Work instructions:
A picture-free, exact transcript of the entries below is required.

#### Records for the exercise

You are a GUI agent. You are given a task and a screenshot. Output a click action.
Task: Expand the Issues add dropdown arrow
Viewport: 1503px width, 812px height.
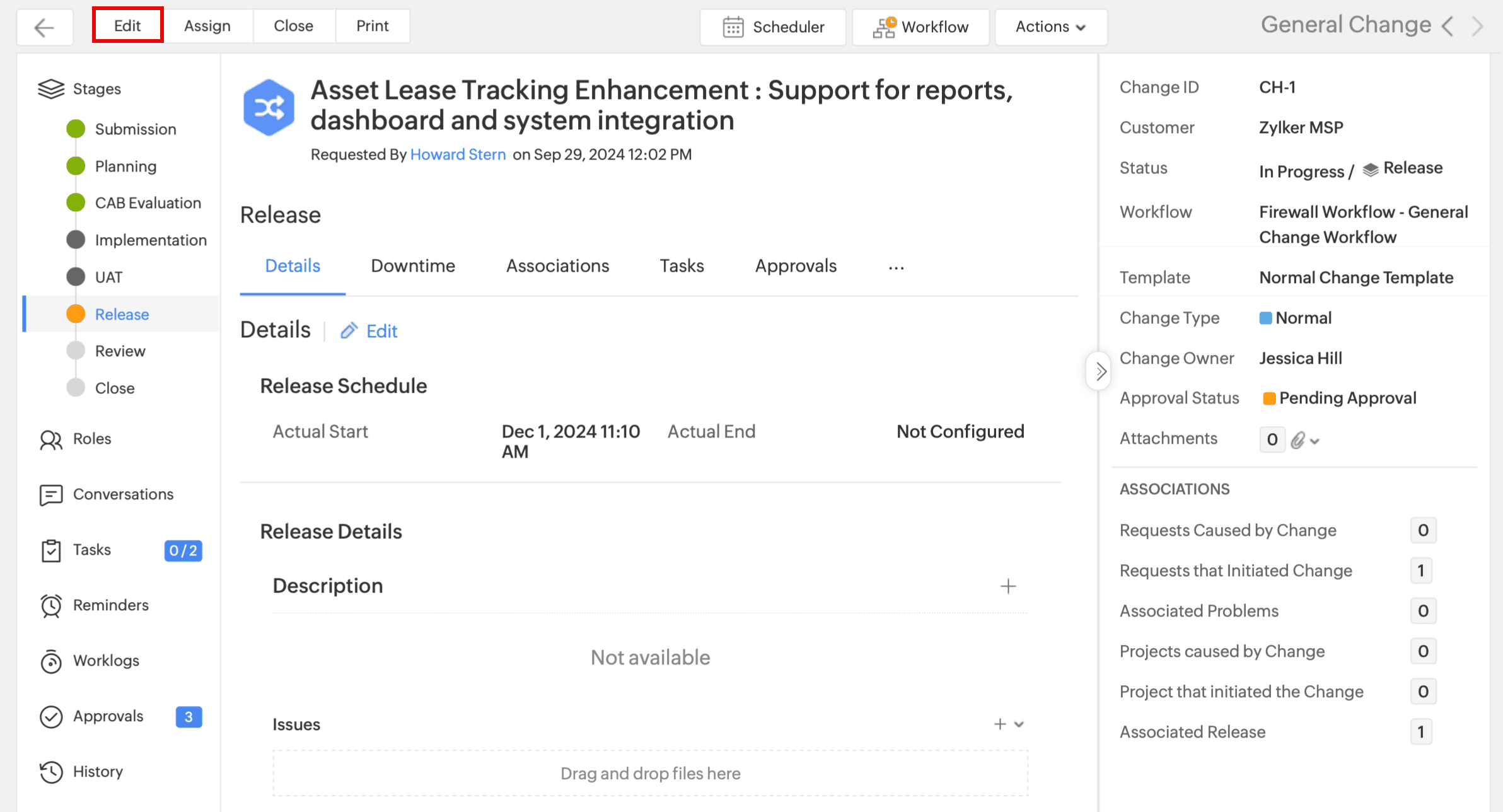tap(1019, 724)
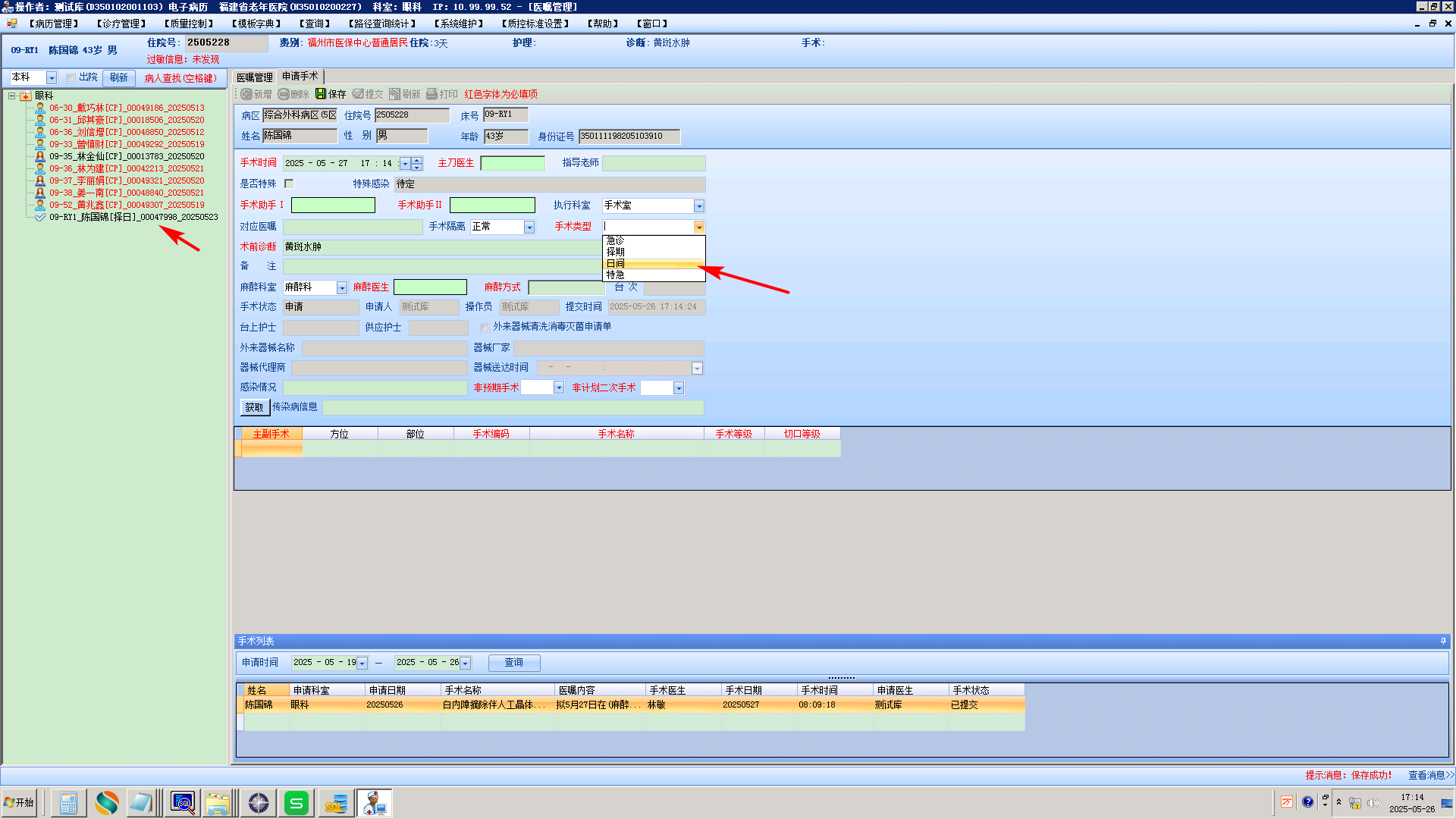The width and height of the screenshot is (1456, 819).
Task: Click the 获取 button
Action: [x=254, y=407]
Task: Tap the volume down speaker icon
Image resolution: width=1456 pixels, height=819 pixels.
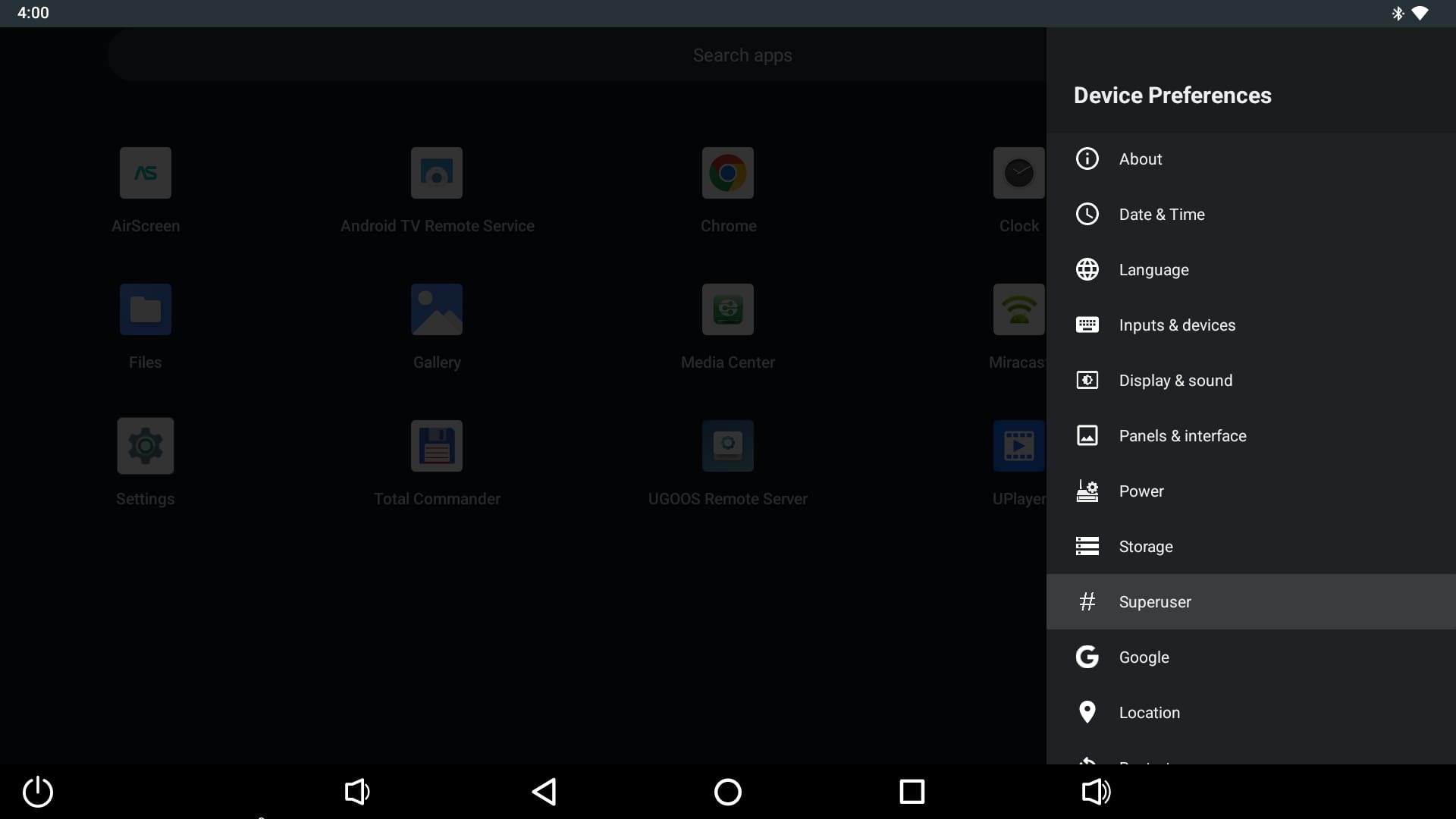Action: pyautogui.click(x=356, y=792)
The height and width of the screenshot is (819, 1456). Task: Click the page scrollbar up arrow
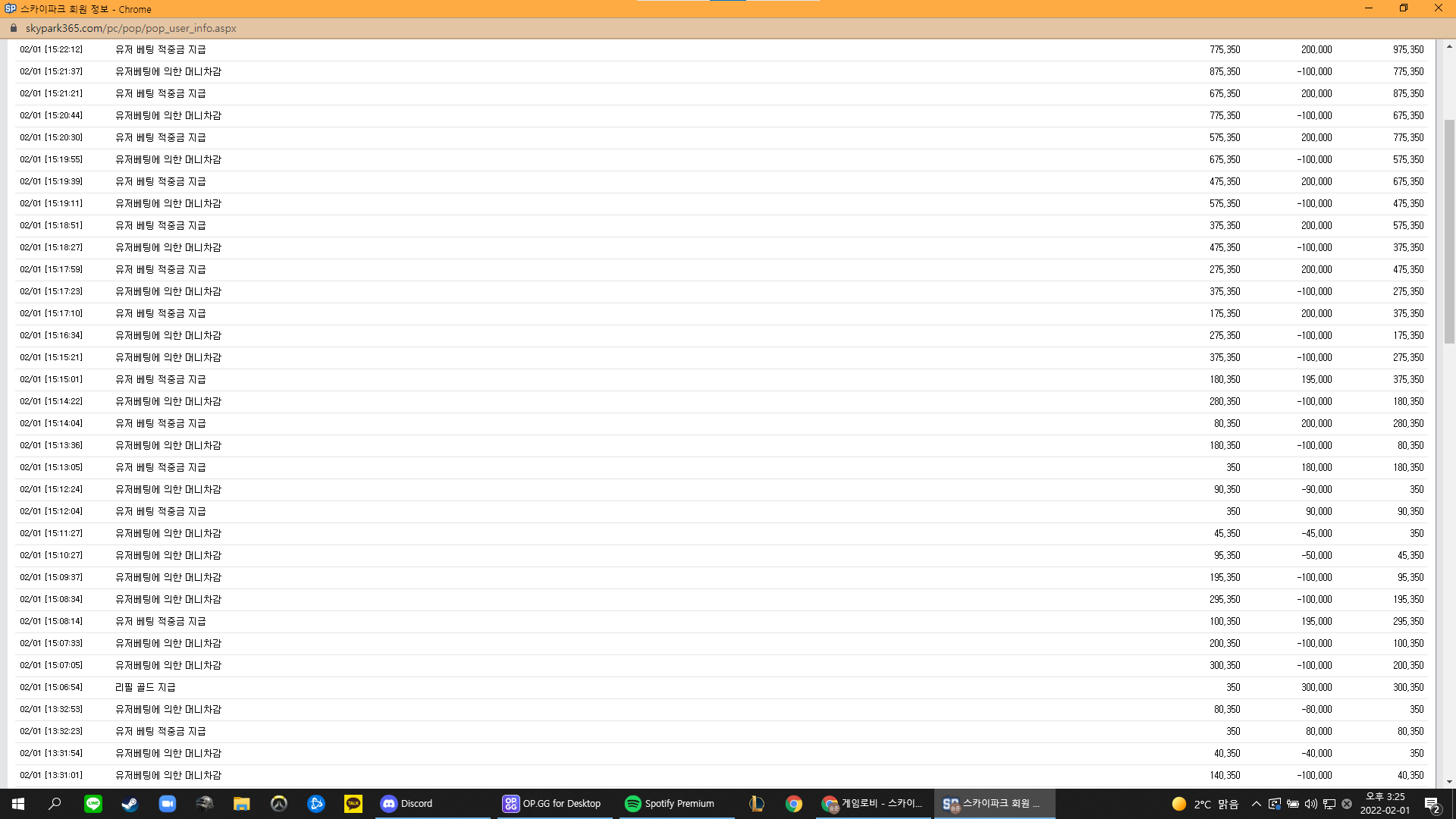(1449, 46)
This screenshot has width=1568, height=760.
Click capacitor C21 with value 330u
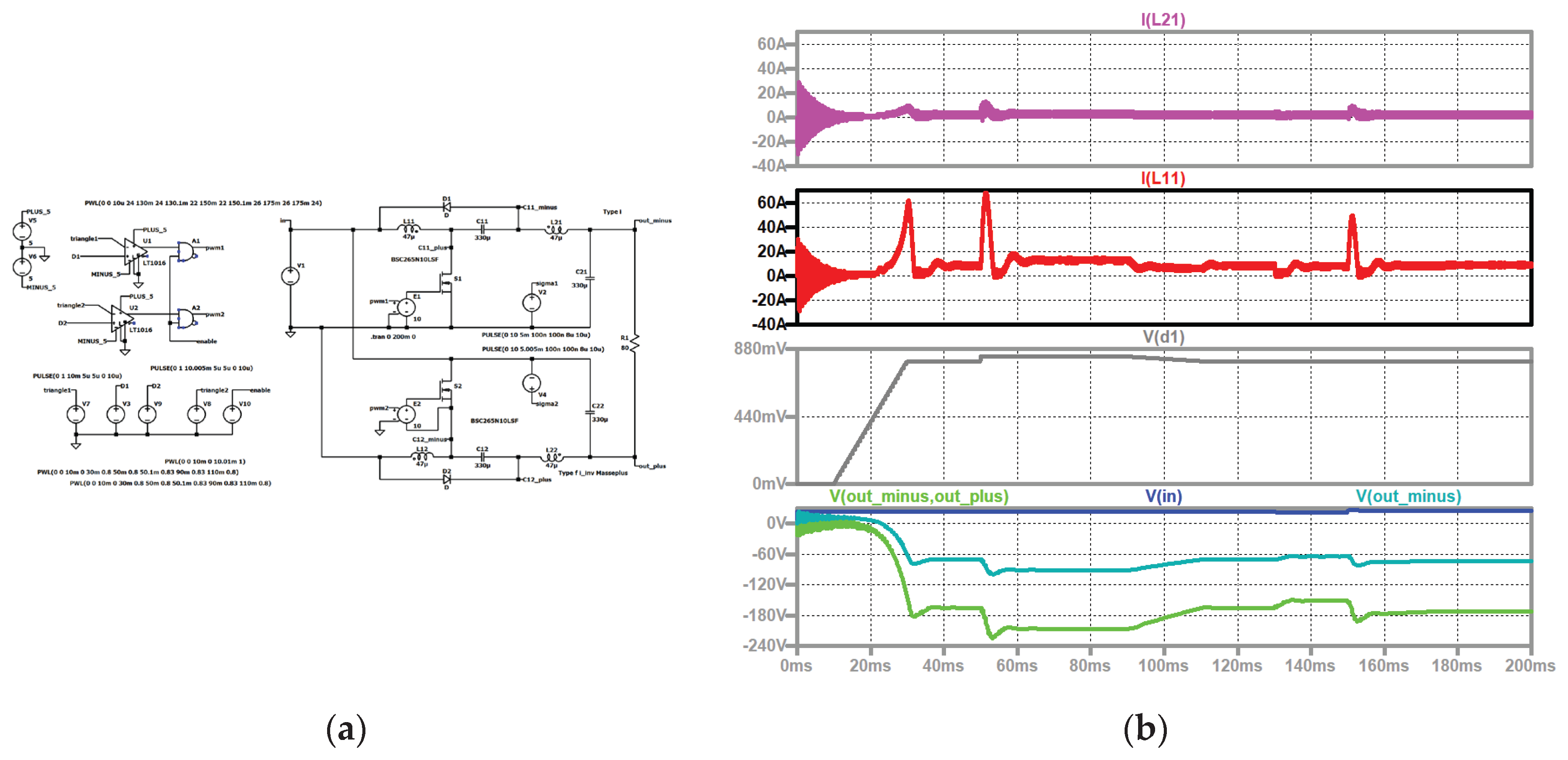(x=590, y=277)
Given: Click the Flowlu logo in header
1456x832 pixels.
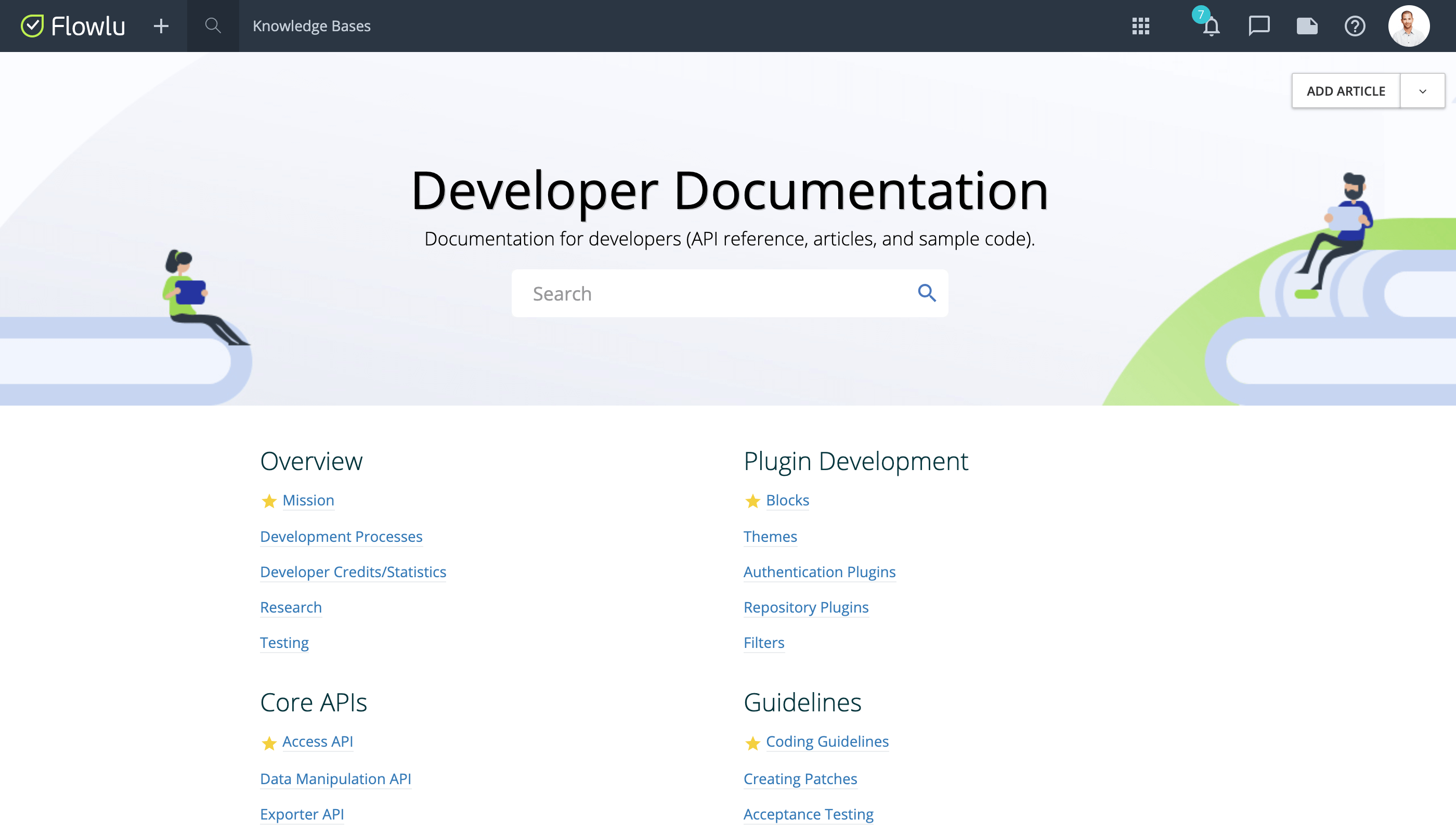Looking at the screenshot, I should 73,25.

########

Answer box:
You are a GUI agent. You are given a task and a screenshot. Output a click action.
Task: Expand the Issues add dropdown arrow
Viewport: 1503px width, 812px height.
tap(1019, 724)
The width and height of the screenshot is (1456, 819).
Task: Click the 获取 button
Action: [x=254, y=407]
Task: Tap the volume down speaker icon
Image resolution: width=1456 pixels, height=819 pixels.
Action: pyautogui.click(x=356, y=792)
The height and width of the screenshot is (819, 1456). Task: Click the page scrollbar up arrow
(1449, 46)
This screenshot has width=1568, height=760.
Click capacitor C21 with value 330u
(x=590, y=277)
Given: Click the Flowlu logo in header
1456x832 pixels.
Looking at the screenshot, I should 73,25.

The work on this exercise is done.